Pirelli fungiert auch in der Saison 2012 als Alleinausrüster auf dem Reifensektor

Formel 1 2012

— 28.01.2012

Die Reifenregeln im Überblick

Die FIA hat das Reifenreglement für die Formel-1-Saison 2012 weitestgehend unverändert gelassen: Zusammenfassung der wichtigsten Vorschriften

Der Automobilweltverband FIA hat für die bevorstehende Saison 2012 keine großen Veränderungen hinsichtlich des Reifenreglements der Formel 1 vorgenommen. Die zwölf Teams sehen sich somit im zweiten Jahr des Pirelli-Monopols einer vertrauten Situation gegenübergestellt. Zusammenfassend noch einmal die wichtigsten Beschlüsse im Überblick:

Vor Beginn eines jeden Rennwochenendes wählt Pirelli zwei der vier grundsätzlich angebotenen Slick-Mischungen aus und bringt diese an die Rennstrecke. Diejenige Mischung, welche von der Charakteristik her besser zur jeweiligen Strecke passt, wird als "Prime" bezeichnet. In den meisten Fällen ist dies die härtere der beiden Reifenmischungen, muss es aber nicht zwangsläufig sein.
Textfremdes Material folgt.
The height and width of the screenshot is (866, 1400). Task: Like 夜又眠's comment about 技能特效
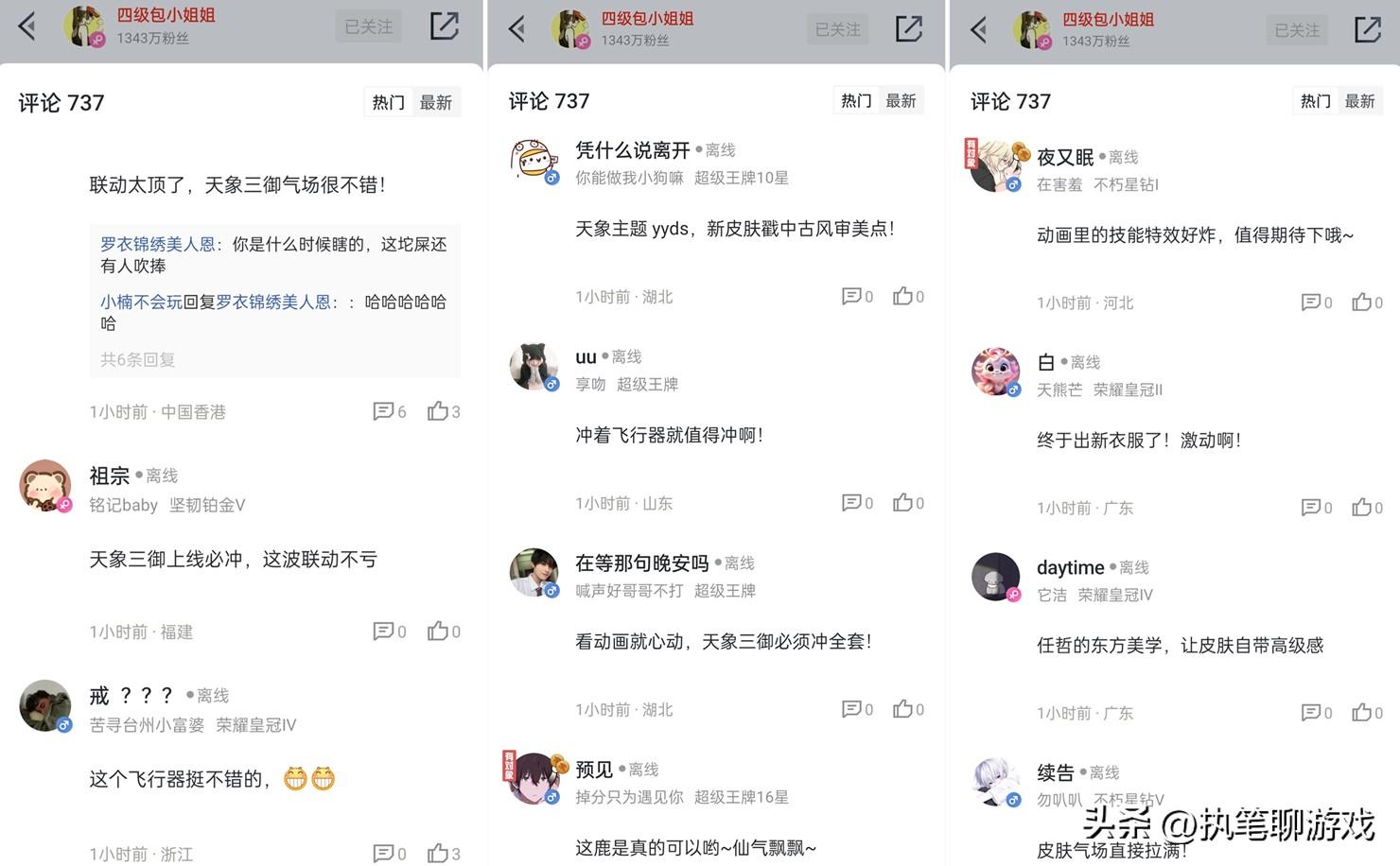[1361, 302]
Die zweite Mischung ist der sogenannte "Option"-Reifen. Anders als noch zu Beginn der Saison 2011 muss inzwischen nicht mehr ein Mischungsgrad zwischen dem Prime und dem Option liegen. Das heißt, die Kombination Medium/Soft ist genauso denkbar wie Hard/Soft.

Für das gesamte Rennwochenende stehen jedem Fahrzeug insgesamt elf Sätze Trockenreifen (Slicks) zur Verfügung. Für die beiden Freien Trainings am Freitag werden drei Sätze - zwei Prime und ein Option - bereitgestellt. Einer der beiden Prime-Sätze ist von den Teams im Anschluss an das erste Freitagstraining zurückzugeben. Für die zweite Sitzung stehen somit noch zwei Reifensätze zur Verfügung, welche anschließend ebenfalls an Pirelli zurückzugeben sind.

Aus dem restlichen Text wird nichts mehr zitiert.